5. Design Ergonomic Machinery

Our industry’s changing workforce is creating new safety considerations. Younger and inexperienced workers are at higher risk for acute injuries. Older workers are at higher risk for musculoskeletal and repetitive stress injuries, which can often be chronic or career ending.

Getting the most from every available worker now requires building machines for a more diverse workforce. Hazard assessments should consider not only the traditional hazards, but also ergonomic and usability issues for a broad range of workers. Engineers performing assessments, building functional specifications and designing machinery need to assess all potential operator and maintenance technician movements as part of the process. This means including ambidextrous features and reducing repetitive motion, lifting, and awkward placement of the body.

6. Use LOTO Alternative Measures to Improve Productivity

Safety doesn’t have to come at the expense of productivity. Contemporary machinery design allows for minor service exceptions to lockout/tagout (LOTO) when procedures are routine, repetitive and integral to the use of the equipment. These alternative measures can help optimize the operation and maintenance of a machine by reducing the time it takes for maintenance tasks to be safely completed.

Instead of shutting off power to an entire machine for repairs – effectively stopping operations to tend to certain issues that can happen multiple times a day – alternative measures can systematically reduce mean time to repair. This decreased machine downtime can lead to improved system yield, ultimately benefitting the bottom line while still maintaining compliance. In some cases, alternative measures can be the difference between mere compliance and operational excellence.

7. Bring Safety into a Connected Enterprise

The power of the Industrial Internet of Things (IIoT) can substantially improve your safety compliance and performance. A smarter approach to safety begins with using contemporary safety technologies that combine machinery control and safety control into one platform. These systems are less susceptible to nuisance shutdowns than hardwired safety systems, which can help you improve productivity and profitability.

They also offer another key benefit: access to safety-system data. This data can include stoppage codes, error and fault codes, device statuses, event sequences, and more. By harvesting this data and converting it into meaningful information, you can transform how safety is monitored and managed in your operations.

8. Make Safety Integral to Your Control System

Control systems should include safety-rated inputs, logic and output devices to help mitigate risks, improve productivity and provide information to key stakeholders. Designing effective, productivity-enhancing safety systems in a connected enterprise can be challenging. Safety design tools can streamline development and help ease compliance.

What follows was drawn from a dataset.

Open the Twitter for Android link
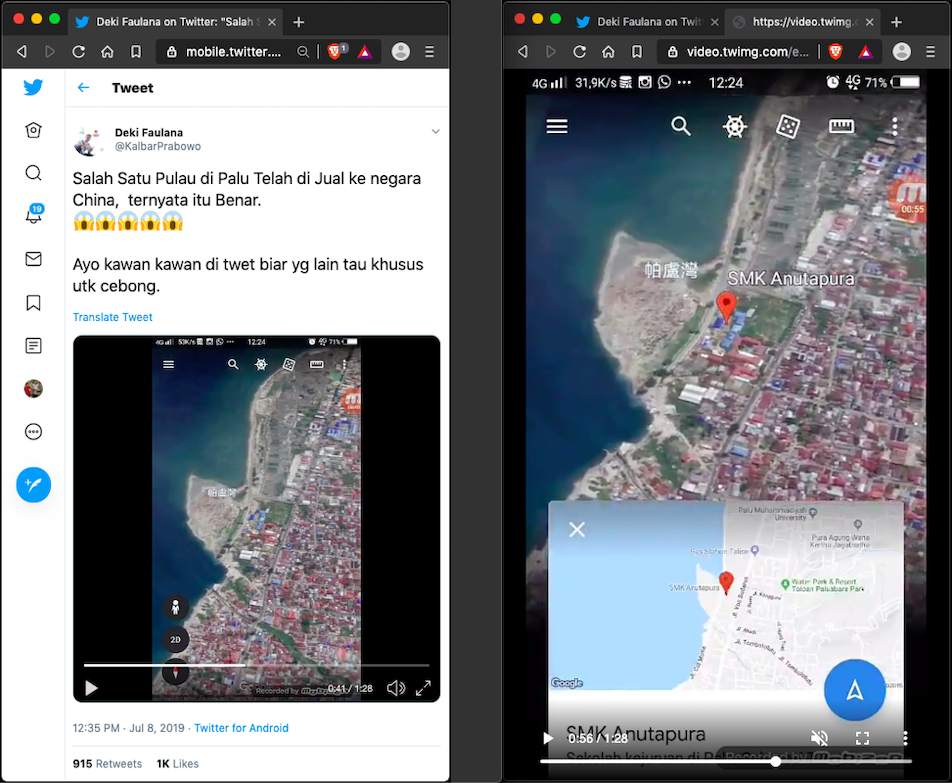 tap(241, 728)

A connected enterprise empowers safety professionals with a real-time understanding of worker behaviors, machinery compliance, causes of safety shutdowns or stoppages, and safety anomalies and trends. It can also help improve your ability to hire, train and retain employees.

9. Use Smart Safety

New smart-safety designs and devices can reduce your wiring, design costs, and unscheduled downtime. For example, you can capture smart-device interactions to create predictive maintenance feedback and other information. Controlling machine access to authorized and trained personnel to improve productivity, safety and security.

10. Build Your Safety Expertise

You need engineers, system integrators and machine builders with expertise in current safety standards, a proven track record in building safety systems and knowledge of productivity-enhancing safety system design processes and technologies.

This expertise can be built internally, or through your systems integrator and engineering relationships.

While many of the safety challenges remain the same for manufacturers and industrial operators, evolving technologies are helping ease compliance and improve safety, all while keeping operations productive. Resolve to tackle some of these safety challenges in 2018, and position your organization as a safety leader.